Я шагнул к стене и, протянув руку, коснулся красной трубки, в которой искрилось что-то жидкое и холодное. Материала трубки, стекла или пластика, я не почувствовал: струя касалась руки – жидкость не жидкость, а какой-то странно упругий шнур. Рука разрезала шнур надвое. Он вошел в ладонь и вышел с тыльной ее части, но боли я не почувствовал, и ни капельки крови не выступило. Шнур был нематериальным, иллюзорным, несуществующим и в то же время ощущался на ощупь.
Мартин боязливо повторил опыт: сначала коснулся пальцами, пробормотав: «Холодный, черт!», потом сжал «шнур» в кулаке. Упругая струя прошла и сквозь кулак.
– Задачка из курса проницаемости, – насмешливо заметил Зернов.
Я удивился:
– Есть такой курс?
– Пока нет, но я бы с удовольствием написал его, если б мне подарили по куску таких цветных ниточек.
Мартин отпустил «шнур» и осмотрел руку.
– Трюк, – сказал он, – фокус.
Это было бы слишком просто. Руку у меня все-таки покалывало.
– Может быть, это газ, особый газ для химических реакций? – предположил я.

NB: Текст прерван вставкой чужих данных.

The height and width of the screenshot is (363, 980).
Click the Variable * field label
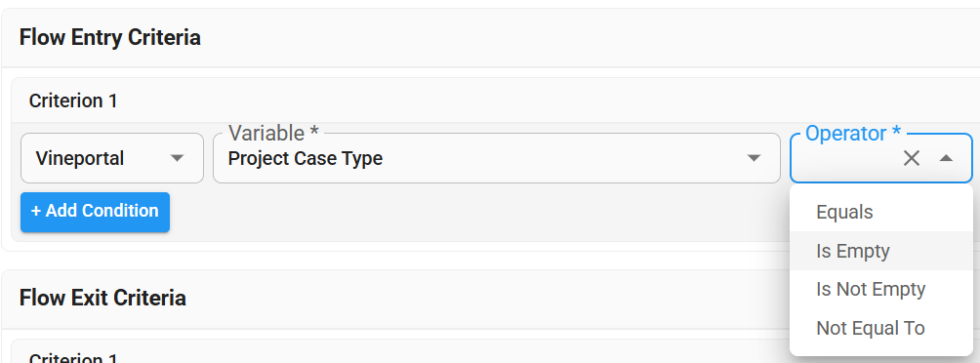(273, 133)
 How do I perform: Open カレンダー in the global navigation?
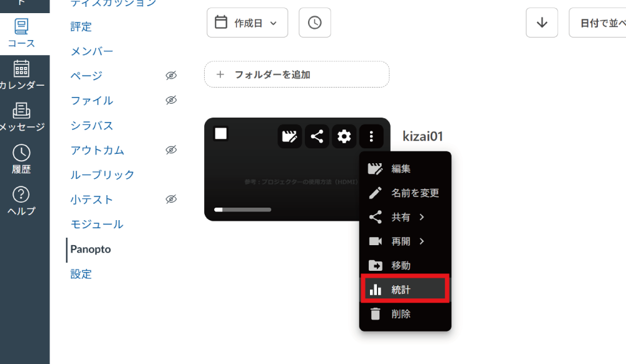click(x=22, y=75)
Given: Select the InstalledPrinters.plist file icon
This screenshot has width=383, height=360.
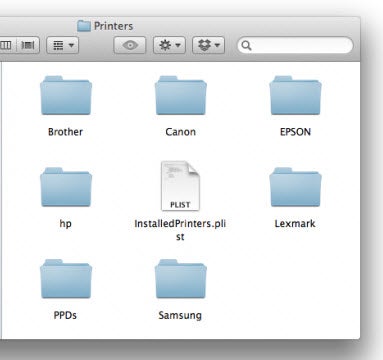Looking at the screenshot, I should tap(180, 186).
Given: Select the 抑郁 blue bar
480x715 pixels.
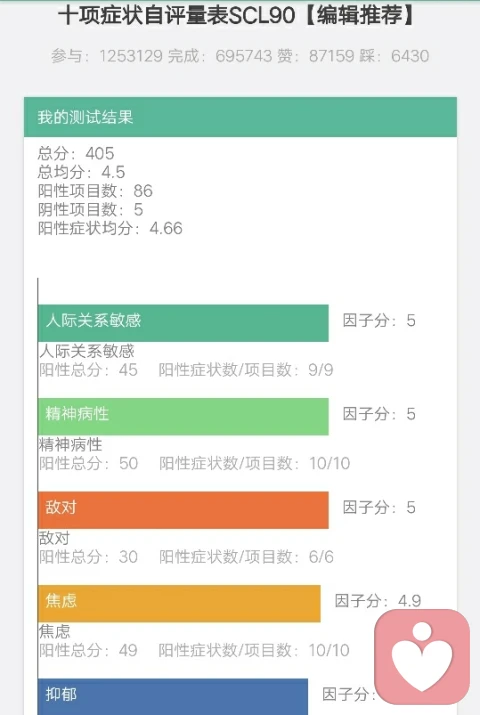Looking at the screenshot, I should [x=173, y=696].
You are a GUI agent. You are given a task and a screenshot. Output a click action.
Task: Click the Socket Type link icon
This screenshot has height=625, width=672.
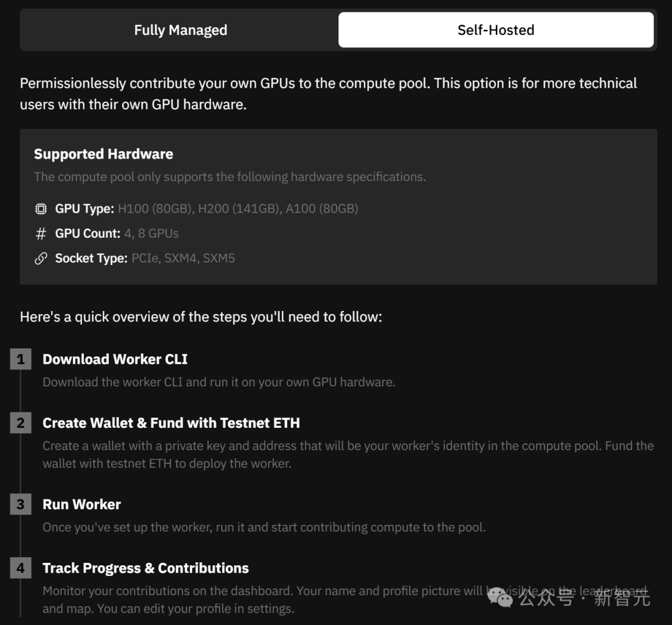(40, 258)
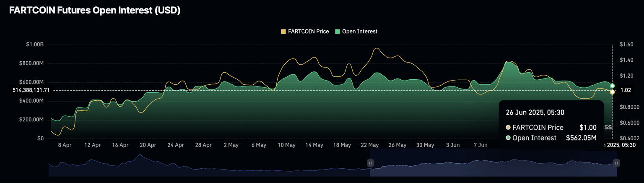This screenshot has width=644, height=183.
Task: Click the 8 Apr date axis label
Action: click(65, 145)
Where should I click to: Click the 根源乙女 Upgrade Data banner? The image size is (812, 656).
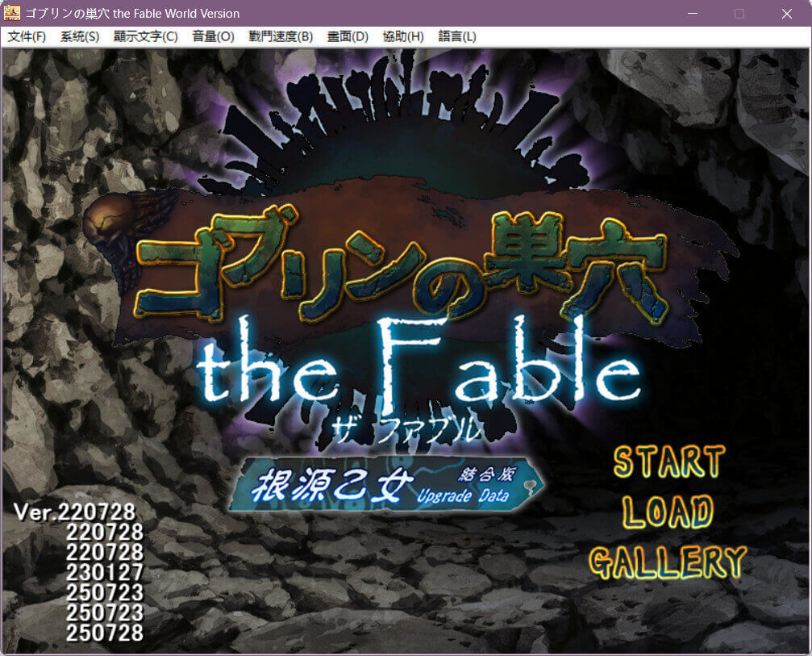385,486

– Может быть, и газ, – согласился Зернов, – аммиак или метан. Только почему он пронизывает, а не обтекает руку? Странно. Проницаемость проницаемостью, но рука не малиновое желе. Скорее всего, это какие-нибудь функциональные группы, свободные радикалы или гамма-кванты, – я не фантаст, в конце концов.

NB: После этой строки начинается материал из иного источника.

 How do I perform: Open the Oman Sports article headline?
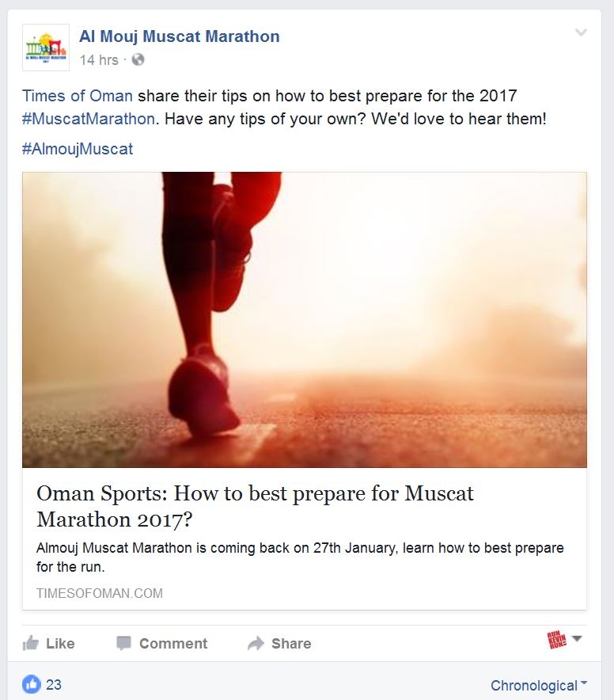click(255, 506)
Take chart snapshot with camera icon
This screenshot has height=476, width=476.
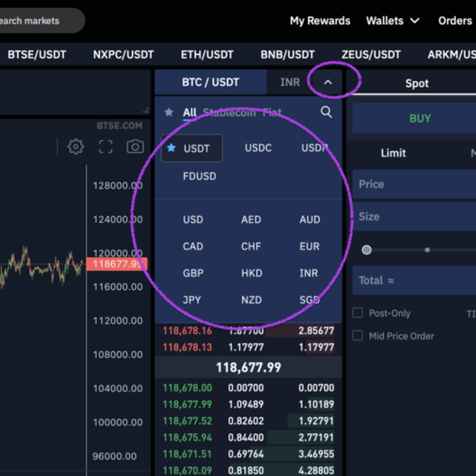(135, 147)
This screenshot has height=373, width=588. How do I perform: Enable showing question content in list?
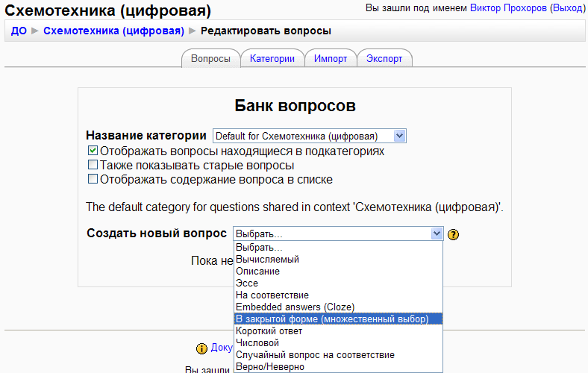click(93, 179)
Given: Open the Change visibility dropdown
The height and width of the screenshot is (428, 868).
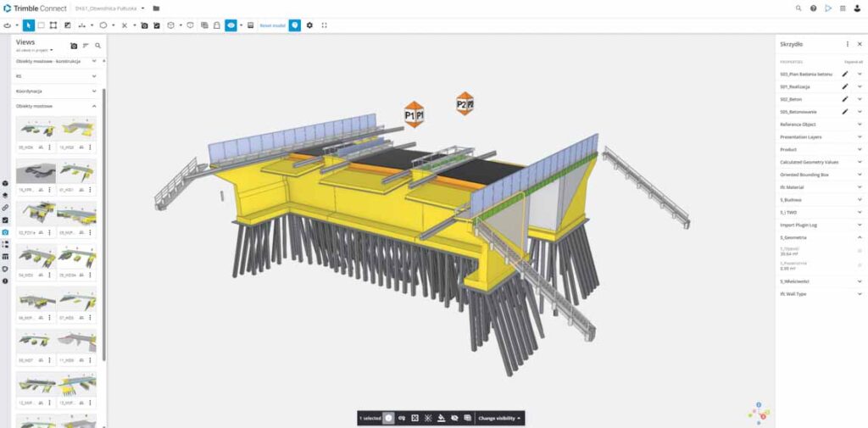Looking at the screenshot, I should pos(499,418).
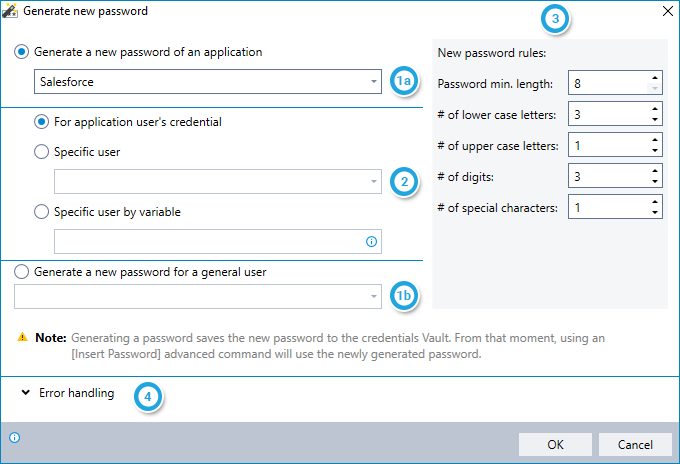Image resolution: width=680 pixels, height=464 pixels.
Task: Click the warning icon beside Note
Action: click(22, 338)
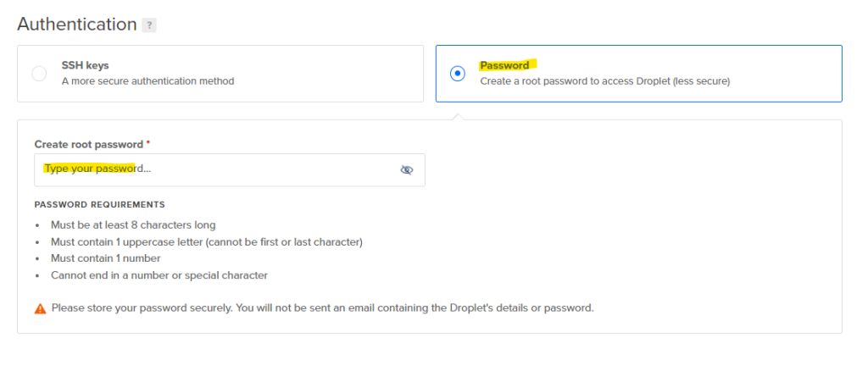Image resolution: width=868 pixels, height=371 pixels.
Task: Click the "PASSWORD REQUIREMENTS" heading
Action: click(99, 205)
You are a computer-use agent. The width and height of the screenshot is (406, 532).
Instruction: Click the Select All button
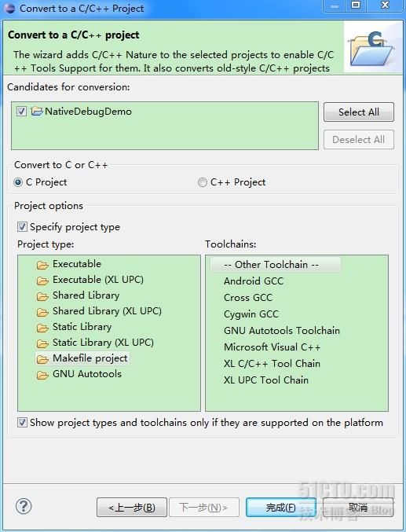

В том-то и дело, что Зернов не был фантастом. Все, что он предполагал, было достаточно обосновано и могло сойти за рабочую гипотезу. Иногда он ошибался – в такой дьявольщине любая ошибка простительна, – но умных догадок было гораздо больше, а его гениальной догадке на парижском конгрессе аплодировал весь ученый, да и не только ученый мир. Но догадку о гамма-квантах я отбросил – газ был предпочтительнее, хотя бы просто потому, что понятнее.

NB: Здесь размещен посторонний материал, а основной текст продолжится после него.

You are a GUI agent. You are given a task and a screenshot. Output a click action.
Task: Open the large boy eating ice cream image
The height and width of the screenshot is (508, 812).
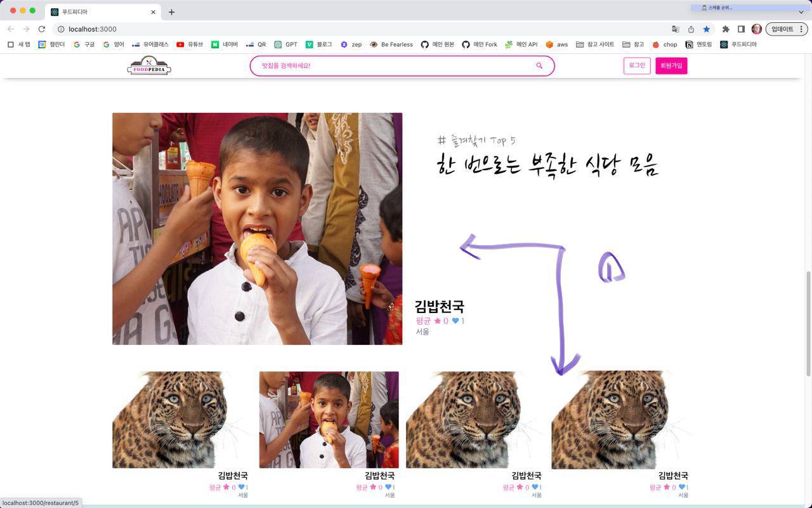[x=257, y=229]
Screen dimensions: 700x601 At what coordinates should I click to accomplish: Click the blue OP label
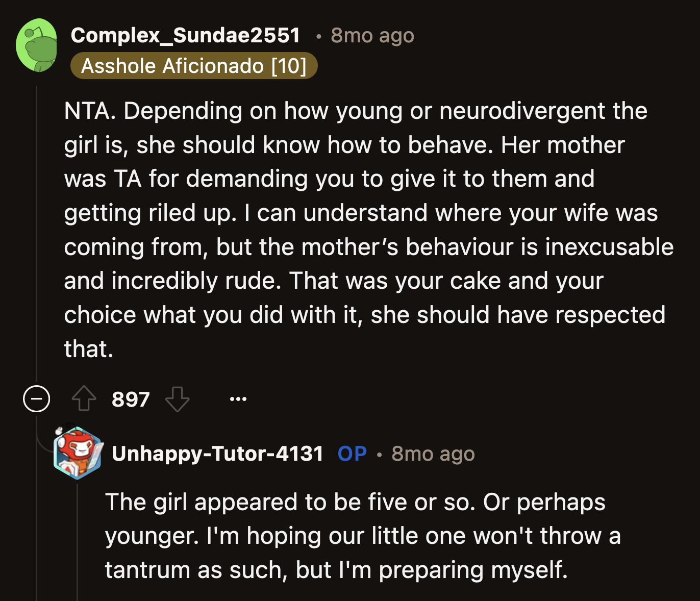click(x=352, y=454)
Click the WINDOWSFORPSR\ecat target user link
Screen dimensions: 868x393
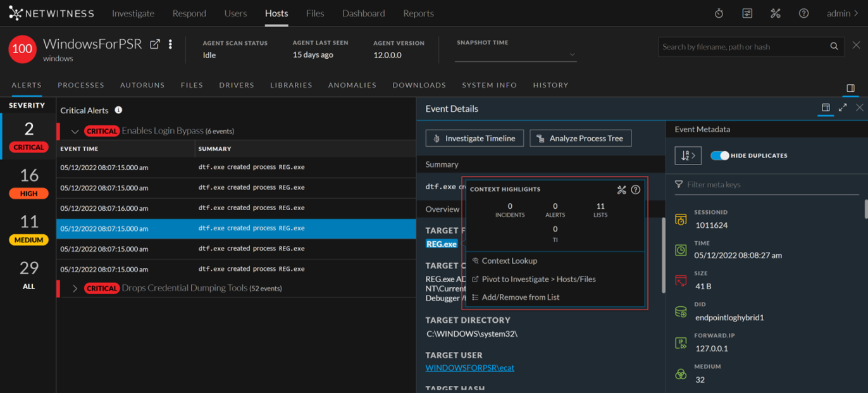pos(469,368)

– А где же течет этот газ, если это газ? – спросил я. – Трубка не трубка, шнур не шнур. Может быть, тоже магнитная ловушка?
– Я не уверен, что это газ, – возразил Зернов, – но даже если так, он нигде не течет.
– То есть как – нигде?
– А разве потоку нейтрино нужны коммуникации?
– Вряд ли это нейтрино.
– А способность проникать сквозь любую среду, не нарушая ее структуры, по существу, та же. Если бы мы решили проблему проницаемости, то давно бы пустили в утиль любой трубопровод. Как перегоняют нефть от скважин к портам? По трубам. А если просто пустить струю нефти из скважин под землей сквозь глину и камень? Чуешь? А воду в города? Под мостовой сквозь стены прямо в кран. А водопровод в музей коммунхоза! Ясен принцип? Тогда шагай – не зевай. Время не терпит.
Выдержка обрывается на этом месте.